Once you reach the line containing "Image resolution: width=390, height=2254." in the data below, restate each line word for word up to and including the one containing "Screenshot is 342x2576.".

[[ Extracted entries, beginning ]]

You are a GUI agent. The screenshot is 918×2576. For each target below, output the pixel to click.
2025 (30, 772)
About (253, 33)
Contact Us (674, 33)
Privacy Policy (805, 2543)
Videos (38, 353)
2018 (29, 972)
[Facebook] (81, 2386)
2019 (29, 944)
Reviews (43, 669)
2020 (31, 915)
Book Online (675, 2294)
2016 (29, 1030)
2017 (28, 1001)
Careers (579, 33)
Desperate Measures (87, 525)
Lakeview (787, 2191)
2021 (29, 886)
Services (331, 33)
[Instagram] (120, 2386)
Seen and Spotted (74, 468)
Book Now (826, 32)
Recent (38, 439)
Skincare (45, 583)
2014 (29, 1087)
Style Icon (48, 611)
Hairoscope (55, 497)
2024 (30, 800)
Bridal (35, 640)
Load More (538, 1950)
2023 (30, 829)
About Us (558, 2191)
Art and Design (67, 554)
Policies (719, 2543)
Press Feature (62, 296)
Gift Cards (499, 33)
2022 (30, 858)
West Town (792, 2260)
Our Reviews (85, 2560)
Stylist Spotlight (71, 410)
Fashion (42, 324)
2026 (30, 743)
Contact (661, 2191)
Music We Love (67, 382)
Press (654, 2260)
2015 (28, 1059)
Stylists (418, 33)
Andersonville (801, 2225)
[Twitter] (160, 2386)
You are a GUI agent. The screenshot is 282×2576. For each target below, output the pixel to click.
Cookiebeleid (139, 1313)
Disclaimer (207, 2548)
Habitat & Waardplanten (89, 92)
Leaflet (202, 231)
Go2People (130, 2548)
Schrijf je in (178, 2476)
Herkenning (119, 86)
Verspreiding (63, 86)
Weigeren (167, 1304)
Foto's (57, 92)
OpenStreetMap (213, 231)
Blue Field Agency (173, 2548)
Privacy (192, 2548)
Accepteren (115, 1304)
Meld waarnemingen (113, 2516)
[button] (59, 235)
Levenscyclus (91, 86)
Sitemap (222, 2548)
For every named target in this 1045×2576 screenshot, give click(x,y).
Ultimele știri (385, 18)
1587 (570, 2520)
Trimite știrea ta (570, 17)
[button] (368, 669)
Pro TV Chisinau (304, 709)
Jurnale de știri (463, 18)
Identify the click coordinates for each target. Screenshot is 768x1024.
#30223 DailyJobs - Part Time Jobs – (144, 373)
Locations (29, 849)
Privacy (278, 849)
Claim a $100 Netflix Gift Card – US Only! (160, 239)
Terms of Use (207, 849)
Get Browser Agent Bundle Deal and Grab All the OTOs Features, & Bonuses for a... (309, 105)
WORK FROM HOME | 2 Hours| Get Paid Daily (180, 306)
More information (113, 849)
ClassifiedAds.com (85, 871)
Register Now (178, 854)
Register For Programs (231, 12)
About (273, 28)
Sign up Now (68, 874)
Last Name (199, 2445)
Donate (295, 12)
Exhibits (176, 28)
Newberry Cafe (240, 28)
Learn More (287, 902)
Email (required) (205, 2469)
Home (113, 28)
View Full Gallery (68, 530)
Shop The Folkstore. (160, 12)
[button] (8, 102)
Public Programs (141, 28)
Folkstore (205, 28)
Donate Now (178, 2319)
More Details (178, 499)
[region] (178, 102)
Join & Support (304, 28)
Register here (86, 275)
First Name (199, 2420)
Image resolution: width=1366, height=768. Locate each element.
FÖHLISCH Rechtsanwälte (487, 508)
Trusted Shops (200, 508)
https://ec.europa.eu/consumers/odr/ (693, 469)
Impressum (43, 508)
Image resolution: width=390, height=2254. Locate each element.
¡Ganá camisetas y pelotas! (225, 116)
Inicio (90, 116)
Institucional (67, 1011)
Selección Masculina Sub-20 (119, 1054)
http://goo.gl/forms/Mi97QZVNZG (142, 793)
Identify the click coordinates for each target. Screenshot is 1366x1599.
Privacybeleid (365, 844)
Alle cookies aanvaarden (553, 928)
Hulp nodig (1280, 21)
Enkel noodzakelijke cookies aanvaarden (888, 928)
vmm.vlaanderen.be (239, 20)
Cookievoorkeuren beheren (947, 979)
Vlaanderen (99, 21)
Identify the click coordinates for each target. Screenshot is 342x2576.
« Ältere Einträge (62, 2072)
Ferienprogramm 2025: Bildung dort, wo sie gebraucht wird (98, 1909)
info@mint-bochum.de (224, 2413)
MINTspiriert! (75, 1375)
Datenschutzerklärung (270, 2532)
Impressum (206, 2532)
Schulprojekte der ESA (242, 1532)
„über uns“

[[ Extracted entries, end ]]

-- Answer to this task --
Image resolution: width=390, height=2254. Locate each element.
¡Ganá camisetas y pelotas! (225, 116)
Inicio (90, 116)
Institucional (67, 1011)
Selección Masculina Sub-20 (119, 1054)
http://goo.gl/forms/Mi97QZVNZG (142, 793)
Identify the click coordinates for each target. Screenshot is 1366x1599.
Privacybeleid (365, 844)
Alle cookies aanvaarden (553, 928)
Hulp nodig (1280, 21)
Enkel noodzakelijke cookies aanvaarden (888, 928)
vmm.vlaanderen.be (239, 20)
Cookievoorkeuren beheren (947, 979)
Vlaanderen (99, 21)
Identify the click coordinates for each target. Screenshot is 342x2576.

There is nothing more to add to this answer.